As we near the end of 2023 our attentions turn to 2024. And after the welcome distractions of the Rugby World Cup and, for the moment, the Cricket World Cup, it’s great to have another mammoth sporting event lined up for next year. The Olympics. In Paris.
We’re good at the Olympics. We usually box well above our weight, and while we can’t compete with the US or China on the overall medal haul, we’re often in the top one or two countries in terms of results relative to population size.
And so we should be. We pour millions of dollars into it. Cycling, rowing and yachting are among our biggest financial beneficiaries and have delivered the results in return. We do well on the water. Canoe racing, largely on the back of the efforts of Dame Lisa Carrington, is now in the elite funding pool too, alongside athletics, equestrian, hockey and rugby sevens.
Swimming is one of the glamour events at the Olympics. It’s not as well funded and features infrequently in the medal haul. It’s largely an individual event and the competition is intense. There are regularly more than 70 starters in a single event, all waiting to be whittled down to a final eight from whom the three medallists are decided.
Compare that with rowing, for instance, where the men’s pair features a dozen or so teams chasing the same three medals; or the eights, where there are just seven or eight competitors. It makes sense to put the money into the things that we’re good at and others aren’t.
Despite the challenges, every now and then we manage to produce a superstar swimmer. Danyon Loader, Moss Burmester, and Lauren Boyle fall into that category. They all won world titles and multiple world championship medals. Loader also won three Olympic medals, including two golds.
We now have another swimming superstar in the making. Lewis Clareburt is 24 years old and in the prime of his life for a shot at the 2024 Olympics. He’s already a world championship medallist, a two times Commonwealth Games champion and was in two Olympic finals in the 2020 games in Tokyo. His main event is one of the pool’s toughest. The 400-metre individual medley uses all four swim strokes and takes just over four minutes to complete. In Tokyo, all eight swimmers finished within 2 seconds of each other. Compare that with the women’s 1500m track final, which takes just under four minutes. The top eight athletes were spread over 7 seconds.
The point is this. Clareburt is at the absolute elite level in a highly competitive sport. He’s going to be competing in one of the highest profile Olympic sports. The difference between success and failure comes down to tiny things practised over and over until they become automatic. Time in the water. More time. Repetition is the mother of success.
Last week we learned that, just nine months before the Paris Olympics, Clareburt has reluctantly made the decision to leave his Wellington training base, and his Wellington- based coach, and move to Auckland to continue his preparation. The reason? A lack of suitable training space in the Wellington pools.
Clareburt needs to train in a 50m pool. His races are held in a 50m pool. The Olympics are conducted in a 50m pool. And yet somehow, this guy has been able to become one of the best in the world without regular access to a 50m pool. In Wellington, he has divided his training time between a 50 m pool, a 33m pool and a 25m pool.
In case you’re wondering, Wellington has a 50m pool. It’s called the Wellington Regional Aquatic Centre. According to its website, the pool is owned and operated by the “Absolutely Positive Wellington City Council”.
But Clareburt can’t get the pool time he needs there. Apparently, because the pool is a community facility, the council needs to ensure the community needs are put first.
This “absolutely positive” city council can approve street closures for political rallies despite the impact on nearby retailers, and unnecessary road works that inconvenience thousands of motorists at a time. It has recently approved additional funding for its own poorly managed cost blowouts, despite the inability of ratepayers to afford the rate increases that will follow.
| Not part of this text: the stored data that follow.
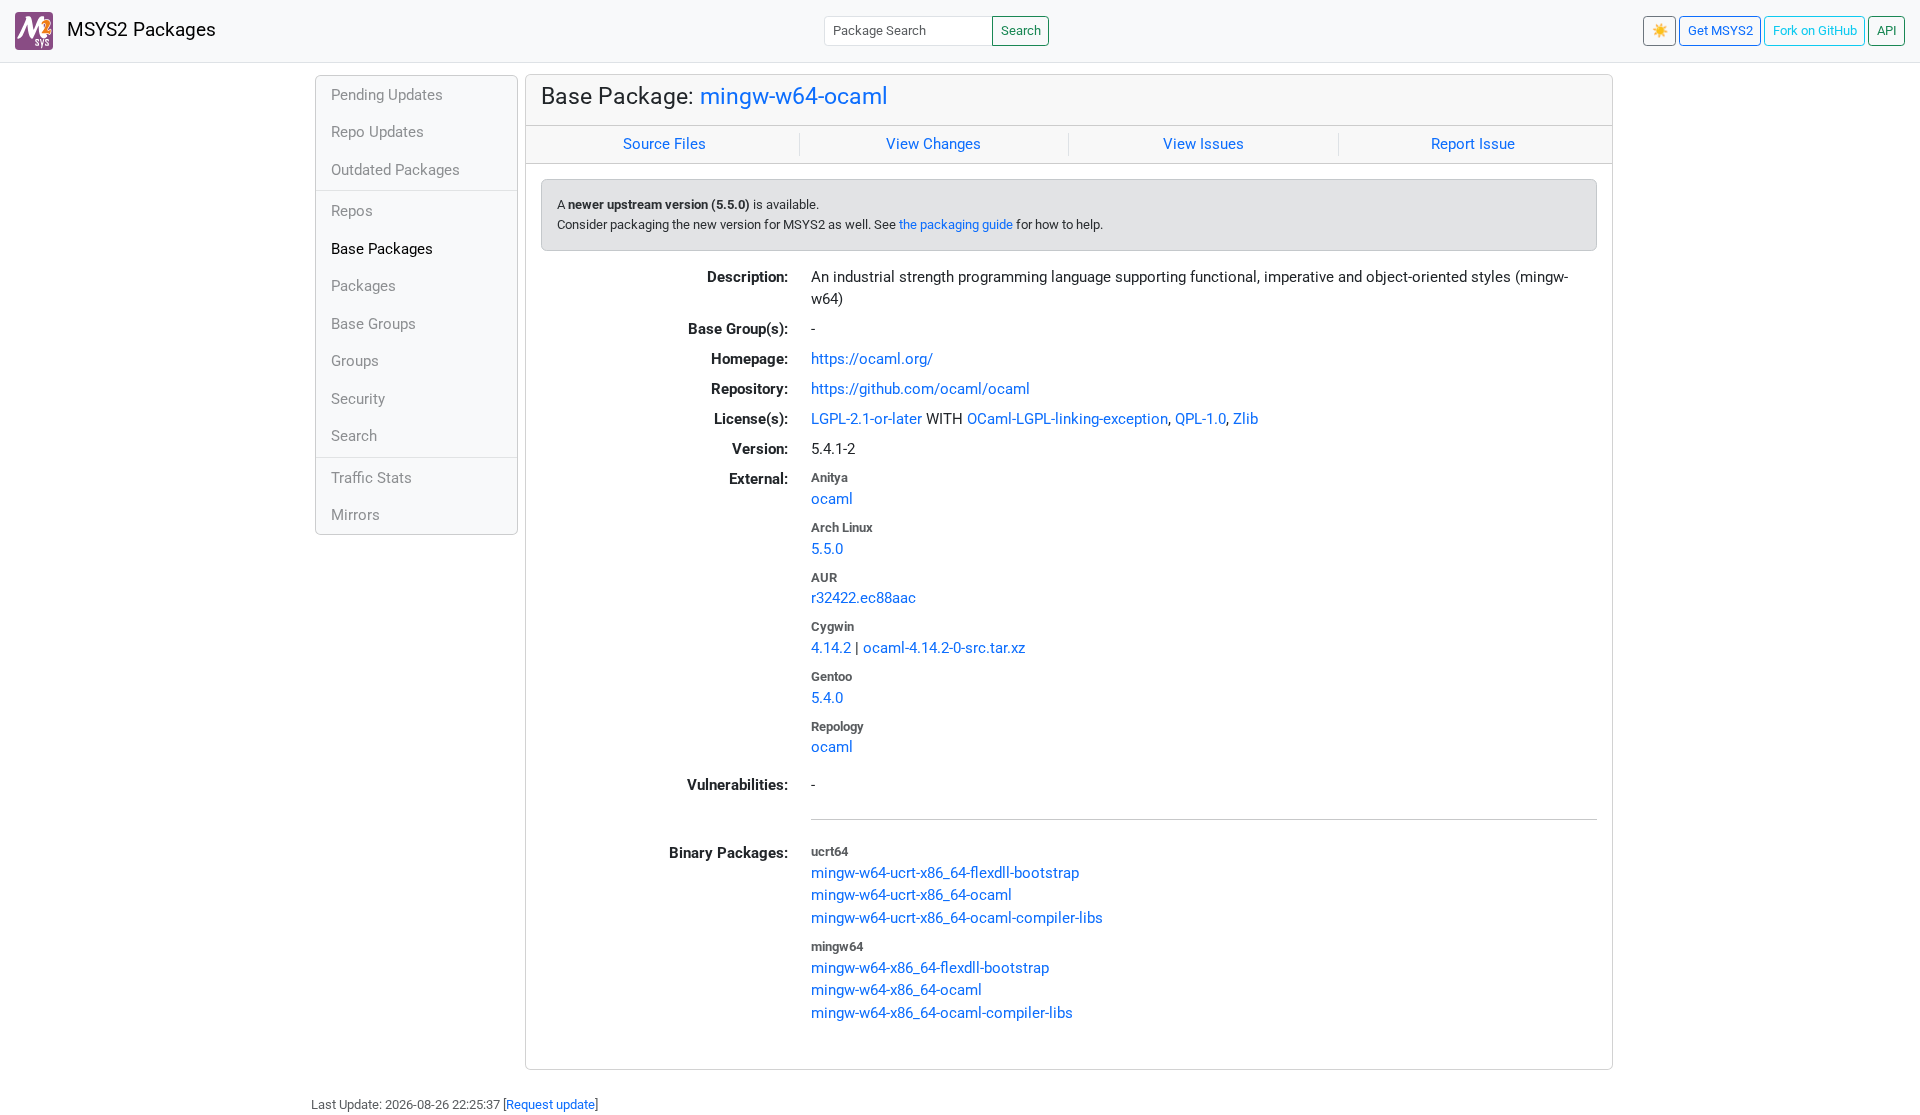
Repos (352, 211)
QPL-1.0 (1200, 419)
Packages (363, 286)
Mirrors (355, 515)
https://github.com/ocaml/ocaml (920, 389)
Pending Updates (387, 95)
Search (1021, 30)
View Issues (1203, 144)
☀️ (1660, 30)
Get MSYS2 (1720, 30)
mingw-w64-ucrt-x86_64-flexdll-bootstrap (945, 873)
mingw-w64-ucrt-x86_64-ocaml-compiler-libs (957, 918)
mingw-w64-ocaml (794, 96)
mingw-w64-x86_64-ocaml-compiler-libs (942, 1013)
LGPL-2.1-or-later (866, 419)
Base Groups (373, 324)
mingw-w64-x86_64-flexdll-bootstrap (930, 968)
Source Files (664, 144)
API (1887, 30)
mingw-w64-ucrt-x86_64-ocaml (911, 895)
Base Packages (382, 249)
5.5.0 (827, 549)
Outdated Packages (395, 170)
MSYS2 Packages (139, 30)
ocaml (832, 499)
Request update (550, 1104)
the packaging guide (956, 224)
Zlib (1245, 419)
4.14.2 (831, 648)
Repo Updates (377, 132)
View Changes (933, 144)
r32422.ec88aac (863, 598)
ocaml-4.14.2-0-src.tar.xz (944, 648)
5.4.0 (827, 698)
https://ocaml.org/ (872, 359)
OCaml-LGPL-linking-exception (1067, 419)
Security (358, 399)
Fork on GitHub (1815, 30)
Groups (355, 361)
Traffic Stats (371, 478)
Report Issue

And yet, they can’t clear one lane for five hours a day, at one of their seven swimming facilities to enable a proud local, who happens to be a world- class swimmer, to prepare for an Olympics Games.
And so Clareburt will move to Auckland. Away from his coach, his family, and his medical team. In other words, away from that one factor every world class athlete needs: his support team. He will instead rely on new faces to provide that support as he builds towards his Olympic dream. During my involvement in swimming, at the behest of High Performance Sport NZ, we tried moving young athletes to a centralised training system in the admittedly fabulous facility in Auckland. It didn’t work. Sure, the lane space is world class. But it’s not home.
Those of us who swim know what this is like to be in a crowded lane. It’s especially difficult when everyone is slower than you are. What Wellington’s councillors are asking of our number one swimmer is akin to our rowers sharing Lake Karapiro with a water-skiing competition or our cyclists in the velodrome with the weekend warriors. But that doesn’t happen. It’s not allowed to happen. The authorities make sure it doesn’t happen.
Unfortunately, Clareburt’s lane is even more crowded than it seems. The unseen members of the “Absolutely Positive Wellington City Council” are in his way.
Is this the best we can do?
DECLARATION: Bruce Cotterill is a former board member and chairman of Swimming NZ.